Nick Sims: Our problem is not about less stock, it’s about accurate stock. Internal processes and procedures need to be more efficient.

Mark Mallinder: We’ve implemented efficiency measures and have been successful in being far more exact about the stock that we have and how it comes in and goes out. It’s a balancing act. We went all-out for efficiency because we had to. Did we go too far? We’re certainly putting things back in now.

Tim Rowbottom: We’ve been though a similar process. It wasn’t about reducing stock, but about managing it and making sure we have the right amount. That message gets lost and all people hear is ‘reduce’. Then you end up with not having enough stock and losing sales.

Peter Buttle: You’ve got the stock that didn’t sell and the stuff that did sell hasn’t been re-ordered. Your levels have gone down!

Tim Rowbottom: We are now expanding and our stockholding is higher now than it was two or three years ago mainly because we have added a lot of different stock. Perhaps we had to go through the pain of going too low in order to realise that we had to stock back up again.

Stuart Cook: The question is, why do you need to change the model if you have one that works? I think the reason some models need to be changed is because the environment around you and your customers is changing.

Howard Grant: The routes to market are evolving. Ten or 15 years ago, a merchant could cosy up to a buyer in a local council or government office and guarantee the business.
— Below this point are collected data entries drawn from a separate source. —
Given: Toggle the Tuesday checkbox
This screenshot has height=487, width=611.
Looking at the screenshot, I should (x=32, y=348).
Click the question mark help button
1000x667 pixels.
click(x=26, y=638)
They could make a better margin on that deal than with any other business they would do. EU legislation, in terms of framework agreements and competitive tendering, is changing all that. Now, every deal that involves major spend through a government-funded body has to demonstrate that it is buying efficiently. All the relationships have changed and merchants have to understand where the doors can be opened or where they have been closed permanently to them because the relationship is being fed by a national merchant and independents cannot compete. There are ways and means for getting in, but it’s hard work because you need to deal with several decisionmakers. But, if you win, it can be very lucrative. Once upon a time you would deal with the local contracting office and do a deal with them Now, it’s the ‘national central buying team’. You are not dealing at branch level anymore; you have to convince the buyers at the centre. It’s the same with housebuilders and contractors. The whole shift in terms of decisionmaking is more centralised and it’s a much more challenging environment because they are much more professional. They are buying more efficiently, so those generous margins that were around at one time have gone and are still getting squeezed. Merchants who are just waiting for the customer to walk into the branch and place their order on a daily basis are going to go backwards because that market is shrinking.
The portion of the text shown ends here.